If you use "ought to" in this context this way it means that though we can't still solve the problem it does not mean that it is not simple.

"should have been easy" means we believed that it was easy but obviously it is not

and

"ought to have been easy" means we believed that it was easy but obviously it is not [because we messed something up at start, for example, in the definition of the problem or a solution] and now we are not ready to face the grave consequences

"ought to be easy" hides more hope than "ought to have been easy". "ought to have been easy" has no hope any more.

The difference is slim, I agree.

Unfortunately only by examining these usages of "ought to" you can feel the difference, and with the right tone of your voice use it appropriately. As I said the main difference is in importance that you give to your statement. "ought to" gives more importance than "should"

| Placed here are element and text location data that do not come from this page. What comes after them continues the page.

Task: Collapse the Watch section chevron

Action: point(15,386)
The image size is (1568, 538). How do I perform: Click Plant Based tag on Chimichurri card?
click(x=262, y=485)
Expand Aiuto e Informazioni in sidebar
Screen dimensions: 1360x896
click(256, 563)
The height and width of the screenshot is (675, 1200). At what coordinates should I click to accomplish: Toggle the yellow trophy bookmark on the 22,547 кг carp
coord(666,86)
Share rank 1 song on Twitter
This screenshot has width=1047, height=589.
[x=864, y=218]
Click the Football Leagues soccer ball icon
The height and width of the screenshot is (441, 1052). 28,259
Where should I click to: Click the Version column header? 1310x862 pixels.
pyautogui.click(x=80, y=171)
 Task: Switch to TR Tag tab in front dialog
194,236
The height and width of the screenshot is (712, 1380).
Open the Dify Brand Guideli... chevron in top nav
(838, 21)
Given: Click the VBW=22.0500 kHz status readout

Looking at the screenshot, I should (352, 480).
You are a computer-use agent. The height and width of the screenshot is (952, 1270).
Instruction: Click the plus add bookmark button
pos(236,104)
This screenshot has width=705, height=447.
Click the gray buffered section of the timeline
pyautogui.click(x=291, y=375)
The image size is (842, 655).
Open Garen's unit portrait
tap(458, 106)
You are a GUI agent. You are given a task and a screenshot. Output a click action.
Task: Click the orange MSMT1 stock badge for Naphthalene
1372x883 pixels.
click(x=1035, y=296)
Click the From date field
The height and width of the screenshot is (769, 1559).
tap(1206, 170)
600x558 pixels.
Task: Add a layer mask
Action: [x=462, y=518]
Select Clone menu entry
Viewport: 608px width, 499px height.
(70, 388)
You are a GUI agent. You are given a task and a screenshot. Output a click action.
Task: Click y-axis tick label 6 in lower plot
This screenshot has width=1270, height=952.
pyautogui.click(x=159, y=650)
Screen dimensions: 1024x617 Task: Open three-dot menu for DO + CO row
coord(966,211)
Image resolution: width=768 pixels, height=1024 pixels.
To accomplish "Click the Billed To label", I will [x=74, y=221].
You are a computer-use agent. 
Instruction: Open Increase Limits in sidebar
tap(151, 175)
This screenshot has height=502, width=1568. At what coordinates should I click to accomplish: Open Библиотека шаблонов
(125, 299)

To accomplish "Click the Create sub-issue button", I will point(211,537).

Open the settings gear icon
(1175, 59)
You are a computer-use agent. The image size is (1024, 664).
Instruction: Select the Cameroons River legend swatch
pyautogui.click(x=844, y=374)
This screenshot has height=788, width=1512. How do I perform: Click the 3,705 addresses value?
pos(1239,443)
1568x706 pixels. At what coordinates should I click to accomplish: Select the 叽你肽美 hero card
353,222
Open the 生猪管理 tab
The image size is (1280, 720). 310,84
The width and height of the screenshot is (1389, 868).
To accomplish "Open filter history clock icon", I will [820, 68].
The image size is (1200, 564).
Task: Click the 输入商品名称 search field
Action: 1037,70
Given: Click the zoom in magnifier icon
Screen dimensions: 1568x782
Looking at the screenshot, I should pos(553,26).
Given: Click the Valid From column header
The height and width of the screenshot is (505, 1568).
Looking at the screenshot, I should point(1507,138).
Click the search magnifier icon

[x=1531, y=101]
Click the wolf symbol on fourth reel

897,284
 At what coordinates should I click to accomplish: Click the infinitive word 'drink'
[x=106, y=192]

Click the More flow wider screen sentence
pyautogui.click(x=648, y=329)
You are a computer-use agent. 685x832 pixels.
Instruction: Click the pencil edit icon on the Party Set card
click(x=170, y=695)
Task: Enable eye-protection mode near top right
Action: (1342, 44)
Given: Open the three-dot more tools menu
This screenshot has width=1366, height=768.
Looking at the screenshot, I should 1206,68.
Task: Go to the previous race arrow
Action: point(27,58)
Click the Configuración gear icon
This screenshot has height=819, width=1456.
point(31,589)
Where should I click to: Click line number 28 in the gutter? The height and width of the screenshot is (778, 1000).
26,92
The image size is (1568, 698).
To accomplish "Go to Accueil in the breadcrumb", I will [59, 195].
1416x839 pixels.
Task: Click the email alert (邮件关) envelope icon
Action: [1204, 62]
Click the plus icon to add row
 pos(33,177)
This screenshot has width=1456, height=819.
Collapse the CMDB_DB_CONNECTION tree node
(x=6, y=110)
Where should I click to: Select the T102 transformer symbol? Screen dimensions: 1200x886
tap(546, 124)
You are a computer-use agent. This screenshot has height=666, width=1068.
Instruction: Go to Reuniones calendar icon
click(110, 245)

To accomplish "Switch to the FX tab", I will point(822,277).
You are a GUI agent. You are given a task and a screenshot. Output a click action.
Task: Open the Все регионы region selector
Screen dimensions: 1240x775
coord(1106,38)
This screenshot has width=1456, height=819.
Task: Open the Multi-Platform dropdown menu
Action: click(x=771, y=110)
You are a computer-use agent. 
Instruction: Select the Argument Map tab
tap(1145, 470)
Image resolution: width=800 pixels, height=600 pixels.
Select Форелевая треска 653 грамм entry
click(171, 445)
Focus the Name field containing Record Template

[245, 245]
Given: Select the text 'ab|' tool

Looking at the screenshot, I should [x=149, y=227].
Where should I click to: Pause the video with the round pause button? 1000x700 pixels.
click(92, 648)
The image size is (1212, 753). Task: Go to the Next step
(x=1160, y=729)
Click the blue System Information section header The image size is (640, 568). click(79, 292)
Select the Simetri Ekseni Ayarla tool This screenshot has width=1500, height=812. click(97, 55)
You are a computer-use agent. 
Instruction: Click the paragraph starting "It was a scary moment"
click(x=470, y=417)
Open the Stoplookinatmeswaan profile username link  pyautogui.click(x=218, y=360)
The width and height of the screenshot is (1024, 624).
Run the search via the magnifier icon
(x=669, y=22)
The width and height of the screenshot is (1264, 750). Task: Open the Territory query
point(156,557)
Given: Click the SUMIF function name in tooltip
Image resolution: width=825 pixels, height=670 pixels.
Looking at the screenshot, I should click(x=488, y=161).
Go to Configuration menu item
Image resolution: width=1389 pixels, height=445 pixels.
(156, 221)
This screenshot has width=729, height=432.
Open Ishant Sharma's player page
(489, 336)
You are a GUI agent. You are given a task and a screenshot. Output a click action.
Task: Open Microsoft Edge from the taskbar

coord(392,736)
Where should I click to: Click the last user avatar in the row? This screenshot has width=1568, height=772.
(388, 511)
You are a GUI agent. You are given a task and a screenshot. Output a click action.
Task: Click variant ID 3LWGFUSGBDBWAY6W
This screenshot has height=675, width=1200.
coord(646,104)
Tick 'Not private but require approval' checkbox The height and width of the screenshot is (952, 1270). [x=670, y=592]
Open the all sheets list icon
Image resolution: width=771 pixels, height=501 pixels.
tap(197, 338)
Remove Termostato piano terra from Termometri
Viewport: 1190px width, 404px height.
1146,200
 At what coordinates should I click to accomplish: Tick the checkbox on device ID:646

To illustrate this more I'll compare

"should be dead"

and

"ought to be dead"

"should be dead" expresses an expectation that someone is probably dead by now regarding the conditions implied or expressed, but you do not have a proof yet

"ought to be dead" is almost impossible and because of that it is used only to express the great surprise or a limiting case, for example when you want to say that by law or physical causality someone must be dead (but you are so surprised that he is not or you start giving the reasons why it is not as it seems) or you see a ghost and you tell him or her "but, you ought to be dead", this last is actually used from the Shakespeare's time. "ought to be dead" means "there is nothing else except to be dead"

The trouble with merging "ought to" and "be dead" is that both are restrictive to the extreme. "Ought to" here requires the subsequent fact to be very close to a true statement, but then if someone is really dead whom you are talking to. Thus "you ought to be dead" is at the edge of an absurd, but that can be used effectively in writing as well.
While I might be a few months late in posting, I did happen to read something today that made the word "ought" much clearer in meaning.

"Ought" was at one point Emotion: it wasnt me the past tense verb of "owe". Owing being that a debt is due, you are under an obligation to pay, saying (echoing previous posts) it is unavoidable and even carrying the weight that a repercussion would follow if avoided or dealt with wrongly.